Bree's stomach hurt the next morning from crying and her pillow had that damp morning-after-crying-yourself-to-sleep feeling. She curled to one side, hugging her stomach and staring at the wall, her knees to her chest. That was the first time she'd really let herself feel her loss, she realized. She'd completely felt it, from the tips of her toes through every fiber of her being. Amanda had been so gentle and so understanding about the break down... Bree was just thankful that it had been Amanda - practically a complete stranger! - that had been there instead of her mother. Amanda had held her and listened, where as Leighanne... well, her mother's ability to comfort her had never been all that great. Leighanne was an action comforter. She was the person who held their cool long enough to call for help in an emergency, who did things like go to fetch the first aid kit. She was the person who made the plans and mapped out responses and analyzed situations. But Bree was a needs-a-silent-hug sort of person when it came to comfort, and she'd never received that from her mother. Particularly when it was something to do with her father that she was upset about. After all, there really wasn't any action to take to heal that ache. There was nothing Leighanne could do to bring Brian back. If there was, Bree was certain Leighanne would've done it already.

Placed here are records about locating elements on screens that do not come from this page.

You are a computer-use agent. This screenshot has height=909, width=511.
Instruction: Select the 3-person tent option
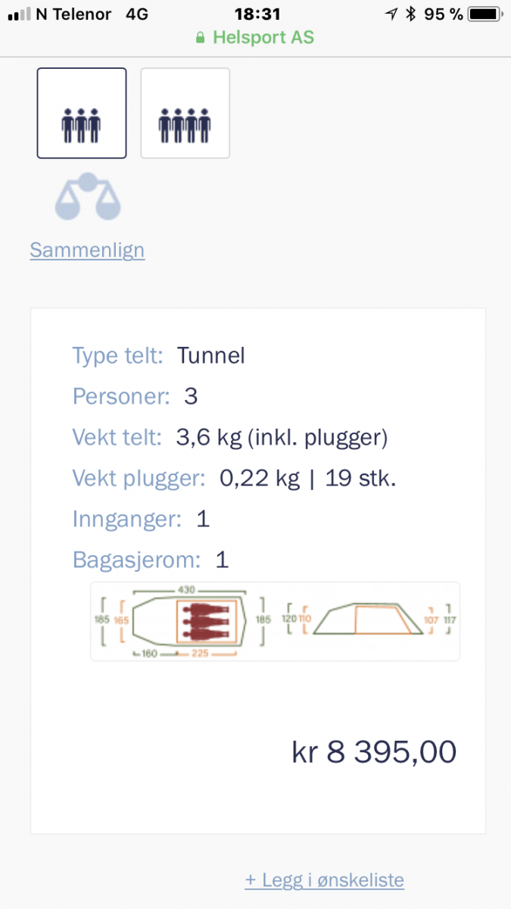coord(82,113)
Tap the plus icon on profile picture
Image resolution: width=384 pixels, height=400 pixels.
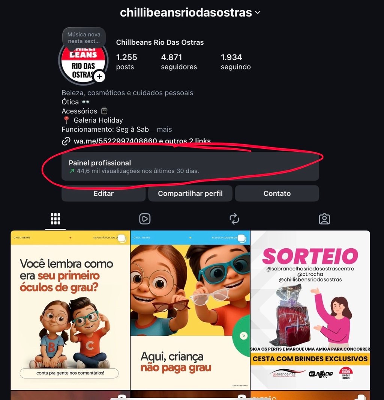[100, 76]
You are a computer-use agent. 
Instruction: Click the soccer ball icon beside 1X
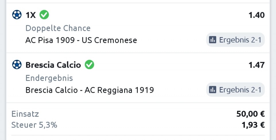point(17,15)
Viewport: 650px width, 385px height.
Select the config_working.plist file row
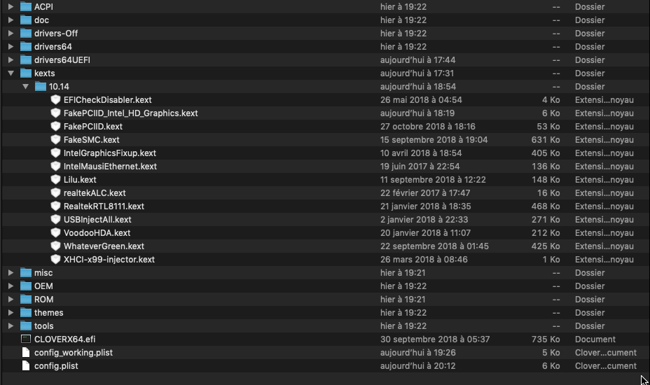pos(325,352)
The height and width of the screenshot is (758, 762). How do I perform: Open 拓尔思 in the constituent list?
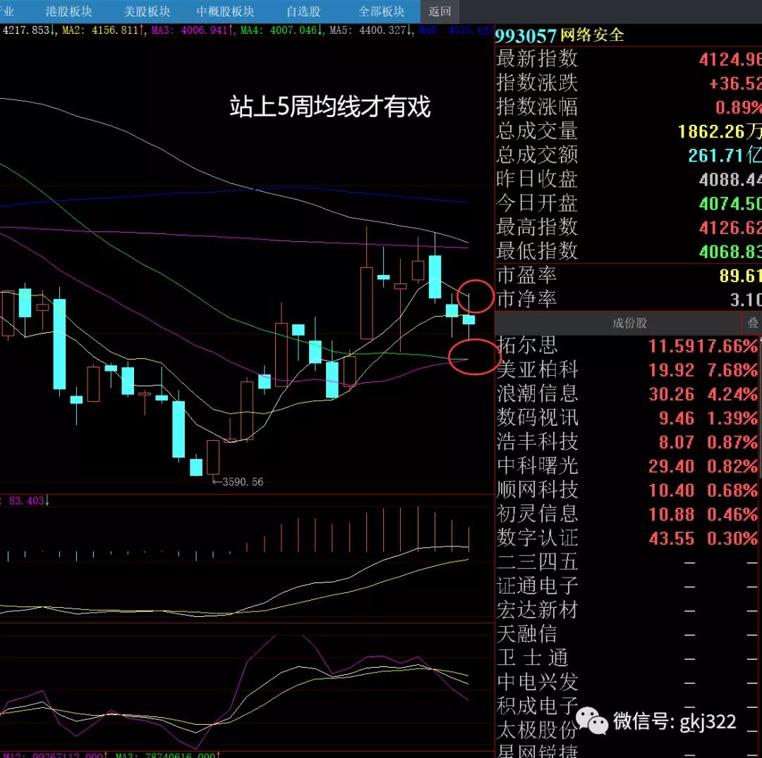(x=527, y=346)
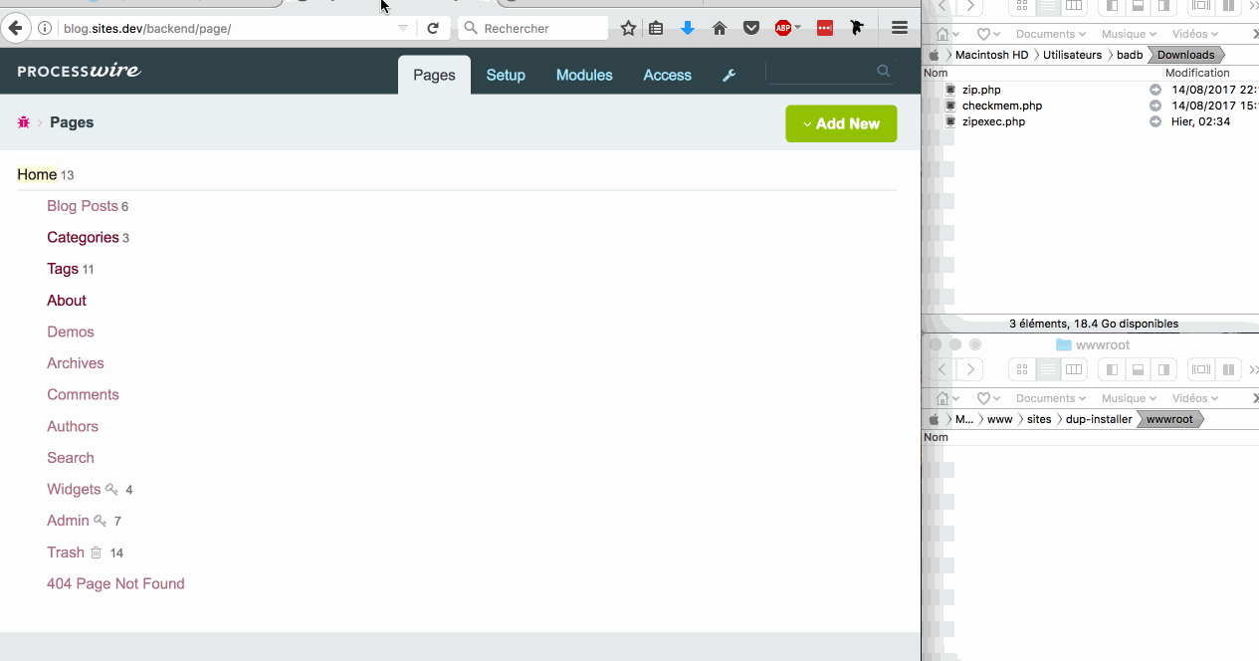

It was well after eight in the morning when a knock came on the bedroom door. "Bree?" It was Amanda. "Are you hungry? Nick wants to go get breakfast before we head out to Omaha..."

"Yeah," Bree answered, struggling out of the cocoon of blankets she'd created. "I'll be right out."

An hour later, the three of them were sitting in a diner on the main street of Boulder. "Are your pancakes grilled?" Nick asked, smirking at Amanda, who laughed.

"They're prepared on a griddle, if that's what you mean?" the waitress had said, a bit of confusion in her voice.

"That'll do," Nick replied, winking.

Amanda stared at him as though she were observing a rare wild animal that might bolt at any given moment. He was too beautiful of a blessing to tear her eyes away. And besides that, she was afraid that if she didn't keep watch he would simply disappear.

*****

"They've already left." The Boulder City police officer assigned to pick Nick up from the address he'd given Pat at Lost Paddle River Adventures said into his cell phone as he started up his car. "There's no indication here of where they're headed next. All they left was a half-finished box of cheerios in the cupboard and a jar of peanut butter that smells a little funky."

"We'll put a search out for the plates," replied the head officer on the case. "Wherever they're headed next, there's not a chance in Hell they'll get there before we pick him up."